More bright news is in Georgia’s rankings on labor market freedom: No. 5 in the nation.  Again, there is good news: Gov. Brian Kemp has made it a priority that Georgia becomes the best state in the nation for small business. His Georgians First Commission comprises 12 task forces examining how to improve the state’s small-business climate, focusing on issues ranging from occupational licensing to permitting, healthcare, access to capital and competitiveness. (The Georgians First Commission will discuss its efforts at the 2019 Georgia Legislative Policy Forum in Atlanta on November 15.)

On government spending, Georgia is ninth best in the nation, with an overall score of 7.8 out of 10 points.

Rounding out the bottom five states for economic freedom are West Virginia (49th), Alaska (48th), Vermont (47th) and Oregon (46th).

The report also includes an additional all-government ranking, which adds federal government policy to the index and examines the 50 U.S. states, 32 Mexican states and 10 Canadian provinces. From 2003 to 2017, the average score for U.S. states in the all-government index fell from 8.23 to 7.92, according to the 2019 report. With the Trump administration’s efforts to reduce federal government regulations beginning in 2017, expect the all-government score to improve, too.

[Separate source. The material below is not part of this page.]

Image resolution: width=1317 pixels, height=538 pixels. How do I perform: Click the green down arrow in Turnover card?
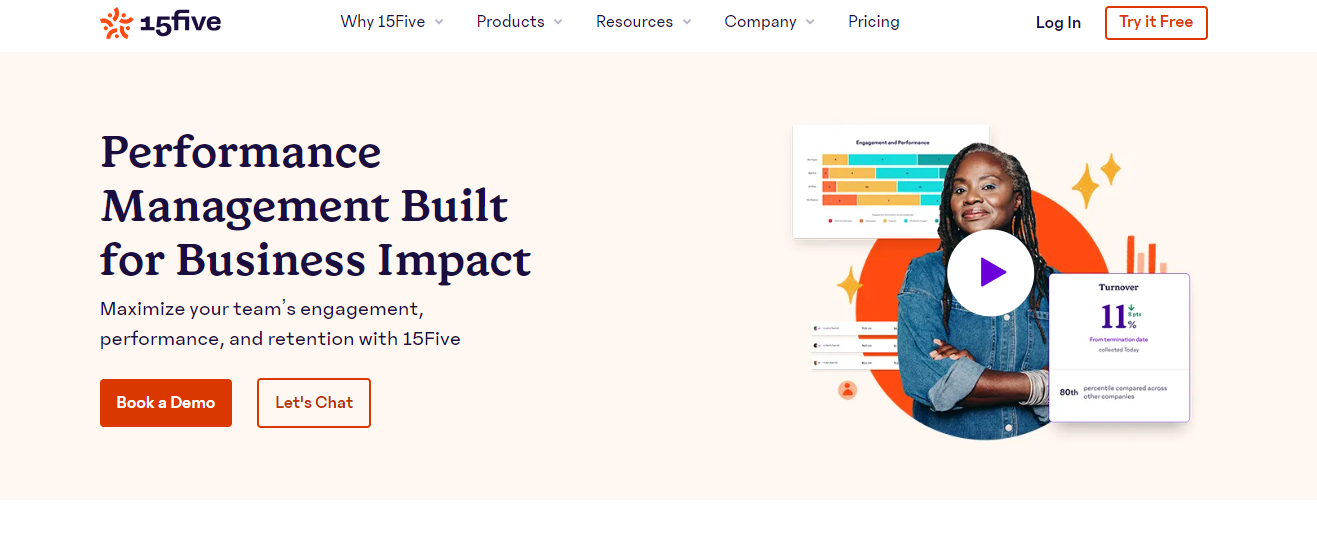[x=1132, y=308]
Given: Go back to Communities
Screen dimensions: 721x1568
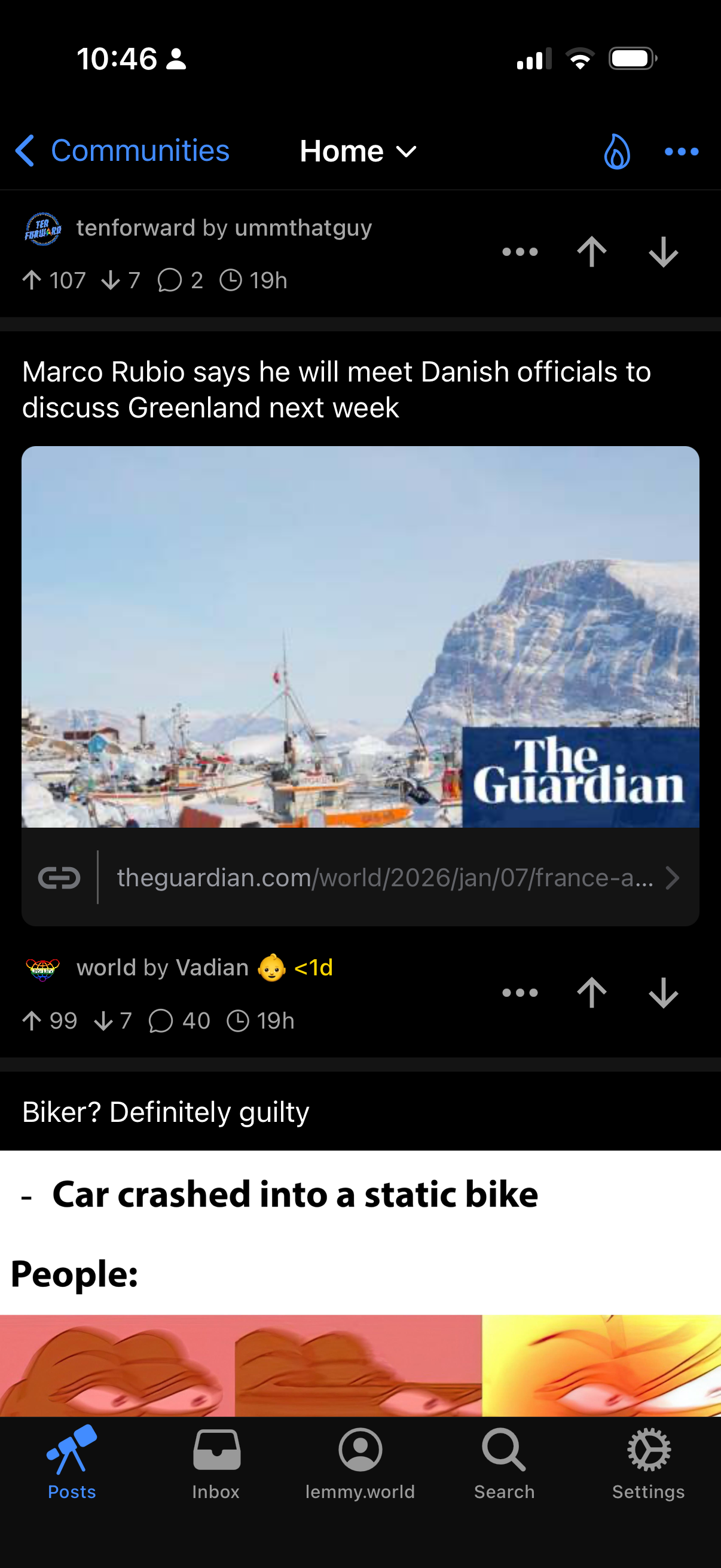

The report found that in the most-free jurisdictions of North America, average per capita income was 9.2% above the national average compared to 3.4% below the national average in the least-free jurisdictions.

“Higher levels of economic freedom lead to more prosperity, greater economic growth, more investment, and more jobs and opportunities,” explained Dean Stansel, report co-author and economics professor at Southern Methodist University. (The report is also co-authored by José Torra, head of research at the Mexico City-based Caminos de la Libertad.)

“Georgia continues to rank near the top for economic freedom, though it falls below several of its regional neighbors. The primary factor preventing the state from ranking even higher is its above average-income tax rates,” Stansel added. “Since income taxes are the most harmful for economic growth and most of its regional neighbors have lower rates or no income tax at all, further rate reductions should be a top priority for state policymakers.”

With Georgia’s governor and the federal government working to reduce the regulatory burden and improve opportunity, the future looks promising.

(This commentary was edited  on November 25, 2019, to add the Georgia-specific quote from Dean Stansel.)